江戸時代後期に濃厚華麗な花鳥画で活躍した岡本秋暉(おかもとしゅうき)。特に孔雀の名手として名を馳せ、透明感溢れる華やかな色彩と、羽の美しさを描き尽くす繊細な技巧で江戸の人々を魅了しました。
千葉市美術館「岡本秋暉 百花百鳥に挑んだ江戸の絵師 ― 摘水軒コレクションを中心に」は、秋暉とは関わりが深く、世界一の秋暉コレクションを誇る摘水軒記念文化振興財団の所蔵品を中心に、約100件で秋暉の画業を通覧する展覧会です。
千葉市美術館「岡本秋暉 百花百鳥に挑んだ江戸の絵師 ― 摘水軒コレクションを中心に」会場入口
江戸・芝で、彫金家の次男として生まれた岡本秋暉。叔母が小田原藩主の側室になったことで、養子となった秋暉も士分になりましたが、幼い頃から画を好み、南蘋派に連なる大西圭斎に師事。画人として歩みを進めて行きました。
会場冒頭の《孔雀図》は25歳で描いたもので、現在知られるなかで最も早い秋暉の作品です。この頃は師の影響が強く、後年の作品より柔和な描写です。

• **練習課題**
**A)** 岡本秋暉の紹介文について、次の問いに答えてください。
(i) 秋暉は特に何の名手として名を馳せたか。
(ii) 展覧会は約何件で秋暉の画業を通覧するか。
(iii) 秋暉が師事したのは誰か。
**B)** 岡本秋暉の紹介文の「千葉市美術館「岡本秋暉 百花百鳥に挑んだ江戸の絵師 ― 摘水軒コレクションを中心に」会場入口」から「して歩みを進めて行きました。」までをすべて書き直してください。その際、「彫金家」を「金工家」に置き換えてください。
ここからの行は、岡本秋暉の紹介文とは別の資料です。

• **提供資料**
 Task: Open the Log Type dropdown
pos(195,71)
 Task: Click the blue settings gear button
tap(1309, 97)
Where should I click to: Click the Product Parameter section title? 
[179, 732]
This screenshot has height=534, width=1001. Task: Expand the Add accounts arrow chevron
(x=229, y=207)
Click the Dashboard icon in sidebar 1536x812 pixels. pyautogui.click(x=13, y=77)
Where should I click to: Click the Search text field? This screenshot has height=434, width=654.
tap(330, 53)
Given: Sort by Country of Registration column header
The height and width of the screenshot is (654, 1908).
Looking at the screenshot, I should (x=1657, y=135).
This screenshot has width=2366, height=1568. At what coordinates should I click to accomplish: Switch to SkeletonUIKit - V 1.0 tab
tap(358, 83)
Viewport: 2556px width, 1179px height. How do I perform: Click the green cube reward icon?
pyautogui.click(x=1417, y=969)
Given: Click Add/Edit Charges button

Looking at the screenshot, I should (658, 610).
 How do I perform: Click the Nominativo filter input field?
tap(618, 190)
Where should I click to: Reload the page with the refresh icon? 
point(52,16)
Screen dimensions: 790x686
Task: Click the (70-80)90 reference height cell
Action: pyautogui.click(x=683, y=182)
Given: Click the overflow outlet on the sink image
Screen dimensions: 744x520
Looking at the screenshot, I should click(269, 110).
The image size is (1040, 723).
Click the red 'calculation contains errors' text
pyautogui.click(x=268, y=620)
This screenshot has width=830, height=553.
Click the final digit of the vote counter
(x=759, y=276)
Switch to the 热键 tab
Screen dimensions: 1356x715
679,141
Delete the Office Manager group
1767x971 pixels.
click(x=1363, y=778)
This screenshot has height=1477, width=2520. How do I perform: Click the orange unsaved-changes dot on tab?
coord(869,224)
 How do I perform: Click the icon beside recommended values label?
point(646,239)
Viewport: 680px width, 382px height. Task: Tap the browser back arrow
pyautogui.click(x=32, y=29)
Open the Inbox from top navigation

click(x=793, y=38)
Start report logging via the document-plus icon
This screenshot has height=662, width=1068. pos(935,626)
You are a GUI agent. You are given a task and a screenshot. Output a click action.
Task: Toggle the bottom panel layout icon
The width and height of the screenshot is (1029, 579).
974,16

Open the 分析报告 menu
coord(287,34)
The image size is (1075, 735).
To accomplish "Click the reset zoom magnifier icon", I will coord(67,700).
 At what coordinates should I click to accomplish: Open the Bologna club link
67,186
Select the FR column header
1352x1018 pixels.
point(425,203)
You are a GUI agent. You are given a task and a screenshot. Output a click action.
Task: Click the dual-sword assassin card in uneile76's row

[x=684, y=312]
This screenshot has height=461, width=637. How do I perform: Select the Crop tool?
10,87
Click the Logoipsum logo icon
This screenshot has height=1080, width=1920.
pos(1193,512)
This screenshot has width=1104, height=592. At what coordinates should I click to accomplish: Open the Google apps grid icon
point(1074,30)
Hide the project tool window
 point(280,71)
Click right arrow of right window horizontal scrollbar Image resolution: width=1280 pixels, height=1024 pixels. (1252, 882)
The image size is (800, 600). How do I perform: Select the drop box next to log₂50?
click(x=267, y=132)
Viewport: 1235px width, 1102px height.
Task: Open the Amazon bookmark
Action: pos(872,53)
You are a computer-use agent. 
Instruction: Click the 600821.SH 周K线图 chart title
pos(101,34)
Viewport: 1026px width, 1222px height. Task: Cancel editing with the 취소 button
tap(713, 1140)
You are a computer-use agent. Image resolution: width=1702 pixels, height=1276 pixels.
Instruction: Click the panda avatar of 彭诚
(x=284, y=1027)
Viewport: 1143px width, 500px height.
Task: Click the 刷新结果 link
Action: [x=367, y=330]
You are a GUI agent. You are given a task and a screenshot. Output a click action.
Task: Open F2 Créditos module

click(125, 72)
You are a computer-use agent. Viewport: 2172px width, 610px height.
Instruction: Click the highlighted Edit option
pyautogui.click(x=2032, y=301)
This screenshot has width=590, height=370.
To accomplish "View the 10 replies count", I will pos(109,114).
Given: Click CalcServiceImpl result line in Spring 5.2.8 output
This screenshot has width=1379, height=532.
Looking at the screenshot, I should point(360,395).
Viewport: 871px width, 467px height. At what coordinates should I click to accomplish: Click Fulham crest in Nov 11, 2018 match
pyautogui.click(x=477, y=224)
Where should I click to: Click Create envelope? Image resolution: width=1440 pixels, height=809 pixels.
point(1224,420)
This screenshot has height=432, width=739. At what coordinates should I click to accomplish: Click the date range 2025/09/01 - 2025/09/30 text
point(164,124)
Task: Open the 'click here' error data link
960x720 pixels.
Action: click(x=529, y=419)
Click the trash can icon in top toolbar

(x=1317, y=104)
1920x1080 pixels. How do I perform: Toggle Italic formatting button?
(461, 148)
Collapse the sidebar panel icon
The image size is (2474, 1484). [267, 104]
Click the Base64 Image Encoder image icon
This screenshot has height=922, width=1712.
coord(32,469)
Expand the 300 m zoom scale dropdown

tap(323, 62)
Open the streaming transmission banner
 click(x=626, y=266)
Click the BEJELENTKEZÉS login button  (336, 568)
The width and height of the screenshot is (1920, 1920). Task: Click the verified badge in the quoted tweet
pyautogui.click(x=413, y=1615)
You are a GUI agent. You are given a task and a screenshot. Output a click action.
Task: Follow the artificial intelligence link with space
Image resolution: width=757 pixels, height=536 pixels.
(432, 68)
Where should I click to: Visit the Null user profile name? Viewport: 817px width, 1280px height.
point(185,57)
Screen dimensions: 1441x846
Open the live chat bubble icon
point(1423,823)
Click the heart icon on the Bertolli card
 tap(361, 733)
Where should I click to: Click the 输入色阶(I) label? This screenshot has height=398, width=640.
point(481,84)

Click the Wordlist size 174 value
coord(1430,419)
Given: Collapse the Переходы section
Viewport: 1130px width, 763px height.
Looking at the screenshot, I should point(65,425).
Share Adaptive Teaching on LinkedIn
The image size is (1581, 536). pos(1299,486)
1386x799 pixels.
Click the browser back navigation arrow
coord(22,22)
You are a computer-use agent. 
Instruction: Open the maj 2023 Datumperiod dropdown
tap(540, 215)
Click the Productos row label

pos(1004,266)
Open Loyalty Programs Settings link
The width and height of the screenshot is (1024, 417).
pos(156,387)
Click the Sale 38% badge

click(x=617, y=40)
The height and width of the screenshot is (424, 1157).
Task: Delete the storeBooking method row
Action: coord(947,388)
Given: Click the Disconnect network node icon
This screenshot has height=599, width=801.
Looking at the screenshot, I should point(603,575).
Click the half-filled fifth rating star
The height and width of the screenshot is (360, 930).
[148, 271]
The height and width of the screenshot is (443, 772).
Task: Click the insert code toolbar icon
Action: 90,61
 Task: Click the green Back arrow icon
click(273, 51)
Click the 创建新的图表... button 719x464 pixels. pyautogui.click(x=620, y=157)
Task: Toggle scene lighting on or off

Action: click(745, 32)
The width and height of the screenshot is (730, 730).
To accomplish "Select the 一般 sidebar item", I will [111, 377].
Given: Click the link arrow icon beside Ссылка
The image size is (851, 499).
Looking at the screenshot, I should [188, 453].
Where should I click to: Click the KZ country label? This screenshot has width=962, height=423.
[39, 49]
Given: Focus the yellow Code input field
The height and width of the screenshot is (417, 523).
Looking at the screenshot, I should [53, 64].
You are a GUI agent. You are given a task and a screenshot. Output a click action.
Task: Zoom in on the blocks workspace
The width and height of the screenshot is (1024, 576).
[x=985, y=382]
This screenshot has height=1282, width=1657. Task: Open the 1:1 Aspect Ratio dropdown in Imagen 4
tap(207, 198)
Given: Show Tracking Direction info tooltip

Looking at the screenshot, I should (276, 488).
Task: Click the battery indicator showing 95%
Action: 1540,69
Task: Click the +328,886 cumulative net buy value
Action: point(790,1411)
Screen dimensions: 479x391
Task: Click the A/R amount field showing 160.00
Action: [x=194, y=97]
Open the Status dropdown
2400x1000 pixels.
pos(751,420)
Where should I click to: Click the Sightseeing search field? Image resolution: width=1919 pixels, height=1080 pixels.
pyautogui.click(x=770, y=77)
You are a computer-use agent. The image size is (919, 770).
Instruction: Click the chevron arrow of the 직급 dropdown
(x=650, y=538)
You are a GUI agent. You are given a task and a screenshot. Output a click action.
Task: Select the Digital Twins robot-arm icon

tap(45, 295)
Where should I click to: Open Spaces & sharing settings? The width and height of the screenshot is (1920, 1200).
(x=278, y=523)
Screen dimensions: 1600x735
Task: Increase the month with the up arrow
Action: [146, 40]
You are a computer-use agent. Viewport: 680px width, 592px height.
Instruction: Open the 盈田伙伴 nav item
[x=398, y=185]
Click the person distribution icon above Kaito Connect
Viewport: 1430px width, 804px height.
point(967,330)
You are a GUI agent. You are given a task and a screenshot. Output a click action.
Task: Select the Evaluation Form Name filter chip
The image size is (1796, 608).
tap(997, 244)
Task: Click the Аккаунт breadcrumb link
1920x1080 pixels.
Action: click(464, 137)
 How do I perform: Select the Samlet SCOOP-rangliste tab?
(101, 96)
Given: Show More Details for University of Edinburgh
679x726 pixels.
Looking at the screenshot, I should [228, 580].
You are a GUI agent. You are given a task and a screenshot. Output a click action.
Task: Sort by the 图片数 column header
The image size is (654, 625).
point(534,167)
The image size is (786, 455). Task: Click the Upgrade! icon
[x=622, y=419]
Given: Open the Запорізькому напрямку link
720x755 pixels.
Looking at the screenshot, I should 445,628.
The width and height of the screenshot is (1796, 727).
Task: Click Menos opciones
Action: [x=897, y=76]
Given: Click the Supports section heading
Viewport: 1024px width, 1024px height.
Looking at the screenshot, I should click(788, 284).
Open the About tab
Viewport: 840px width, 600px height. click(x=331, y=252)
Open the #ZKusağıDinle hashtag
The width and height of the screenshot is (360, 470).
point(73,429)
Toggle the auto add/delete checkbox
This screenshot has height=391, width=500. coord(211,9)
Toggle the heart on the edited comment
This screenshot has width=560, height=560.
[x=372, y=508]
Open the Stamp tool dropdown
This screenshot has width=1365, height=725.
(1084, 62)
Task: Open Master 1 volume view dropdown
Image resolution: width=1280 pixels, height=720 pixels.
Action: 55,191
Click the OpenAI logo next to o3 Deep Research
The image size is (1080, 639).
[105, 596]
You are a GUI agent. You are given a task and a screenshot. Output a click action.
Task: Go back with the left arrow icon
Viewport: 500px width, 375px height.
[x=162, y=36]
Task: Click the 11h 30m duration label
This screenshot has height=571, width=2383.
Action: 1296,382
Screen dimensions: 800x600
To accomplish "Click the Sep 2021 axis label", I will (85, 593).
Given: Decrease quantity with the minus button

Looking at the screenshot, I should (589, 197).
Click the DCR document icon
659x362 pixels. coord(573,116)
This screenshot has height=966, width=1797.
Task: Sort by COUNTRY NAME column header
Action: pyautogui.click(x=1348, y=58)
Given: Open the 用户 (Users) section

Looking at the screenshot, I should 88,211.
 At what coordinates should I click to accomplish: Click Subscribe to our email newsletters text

• **課題の解答**
**A)**
(i) 孔雀
(ii) 約100件
(iii) 大西圭斎

**B)**
千葉市美術館「岡本秋暉 百花百鳥に挑んだ江戸の絵師 ― 摘水軒コレクションを中心に」会場入口
江戸・芝で、金工家の次男として生まれた岡本秋暉。叔母が小田原藩主の側室になったことで、養子となった秋暉も士分になりましたが、幼い頃から画を好み、南蘋派に連なる大西圭斎に師事。画人として歩みを進めて行きました。